Nown lowered her to the ground, and she leaned against him and stretched and shook her legs to get her blood moving again. Then she took his hand to encourage him and began to scramble up the hill through the scrub, grabbing at the slender trunks of Hebes and brilliant waxed sea laurel. She let go of Nown to haul herself up the steepest part of the slope. She could hear him following her, the foliage making a flinty scraping against his hardened body.
Laura reached the top of the hill and went on carefully after that, peering till she saw where the scrub abruptly came to an end. She crept forward and arrived at a drop. She craned over and saw the brick buttresses of the tunnel mouth and the railway line twenty-five feet below.
She turned to Nown. “If we climb down beside the tunnel,we can go along the track and cross the bridge. It’s the quickest route.” Then, “Can you see in the dark?”
“I don’t know dark, Laura. ‘Dark’ is what you say to explain not being able to see.”
“Oh,” said Laura. She lay down on her stomach, unscrewed the copper cap of her water bottle, and held the bottle under a steadily dripping fringe of moss. Her arm tired, but she managed to get a drink.
“I have water,” Nown said, and shook one of the two big skins he carried.
“I’ll need that later, when we go In.”
Laura rolled back from the bluff and onto her sandman’s feet. She pulled at his arm to let him know she wanted him to sit. He folded himself carefully into the little space there was, branches snapping as he lowered himself onto them. “I’m going to sleep for a while,” Laura said
. “Please make sure I don’t roll off the drop.”
He lifted one leg and placed it, crooked, over her body. She rearranged herself, her back to the drop and her head pillowed on his other foot. She said, sleepy, “You know to stay still, don’t you?”
“Yes, Laura.”
She closed her eyes and let herself drift off.
Laura slept for a few hours and woke up, stiff and cold. The sun had gone, and Nown was nearly the same temperature as the air. It was summer, but she had let herself fall asleep on the ground without wrapping herself in her bedroll.
Though all the sunset color had gone, the sky in the west had a pithy pallor, and there was still enough light for Nown and Laura to climb safely down the bluff onto the track.
The tunnel mouth breathed at their backs, smelling of wet brick and coal smoke.
They began on down the long, shallow incline of the track. Both were walking as far from the drop as they could, Laura leading and Nown following. They stepped from tie to tie and built up quite a rhythm, hurrying, only sometimes steadying themselves against a pickax-pockmarked rock of the cliff face.

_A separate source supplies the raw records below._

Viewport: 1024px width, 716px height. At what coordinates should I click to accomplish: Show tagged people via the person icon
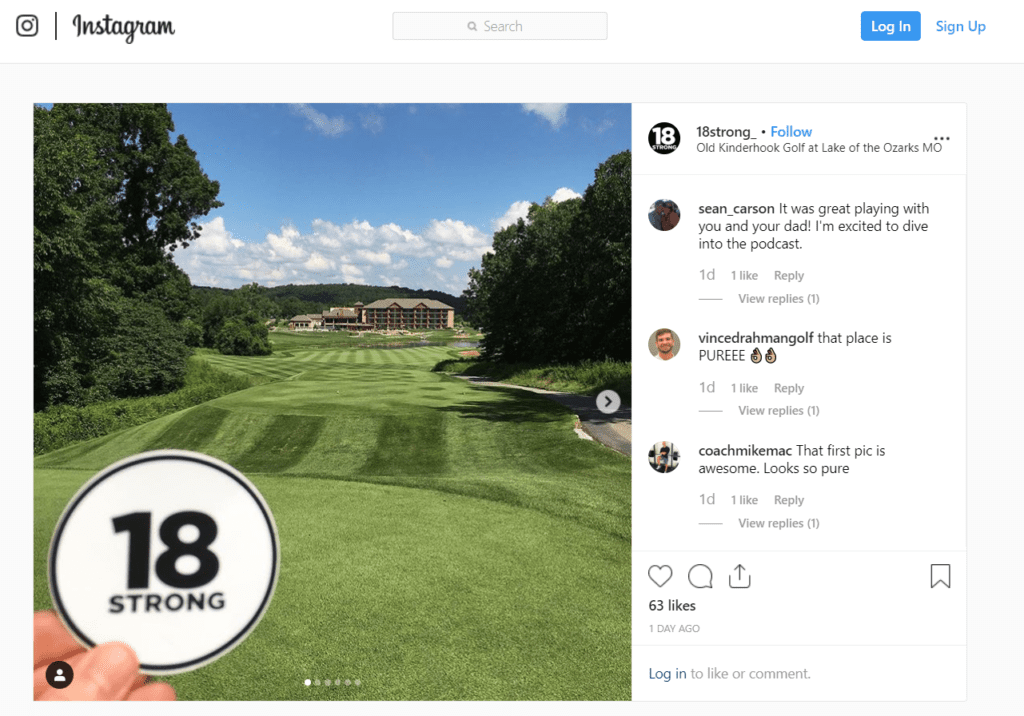tap(59, 675)
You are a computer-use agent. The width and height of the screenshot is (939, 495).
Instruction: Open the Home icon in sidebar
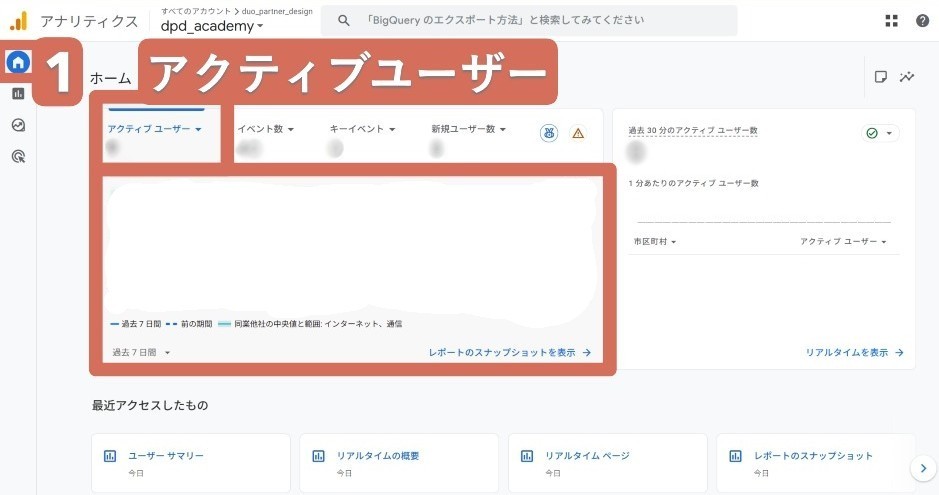coord(18,62)
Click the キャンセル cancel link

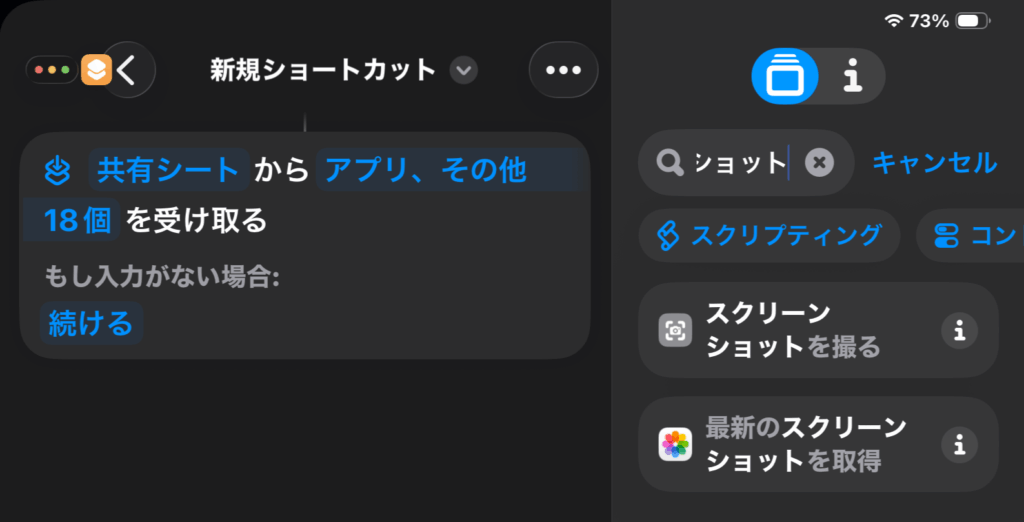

They reached the place where the track turned away from the cliff. It ran onto an iron trestle that curved to join the span of the rail bridge. There was nowhere to pause and step off the track. Still, Laura put her hand back to halt Nown. He stopped instantly at her touch, didn’t blunder into her as most people would have. She glanced back and saw him frozen with one foot raised. He looked like a photograph of himself.
Laura listened to the night. She couldn’t hear the river. The tide was high, slack, and silent. She heard one of the little rain-forest owls giving its two-note cry. She heard oyster-catchers out over the Inlet. She didn’t hear any trains.
Laura stepped onto the bridge. It wasn’t a very long span, probably no more than fifty yards. It was easier to walk on than the track by the cliff had been; there were girders under the timber ties of the bridge, a firm skin of rivet-studded iron. It was a good surface, and Laura hurried.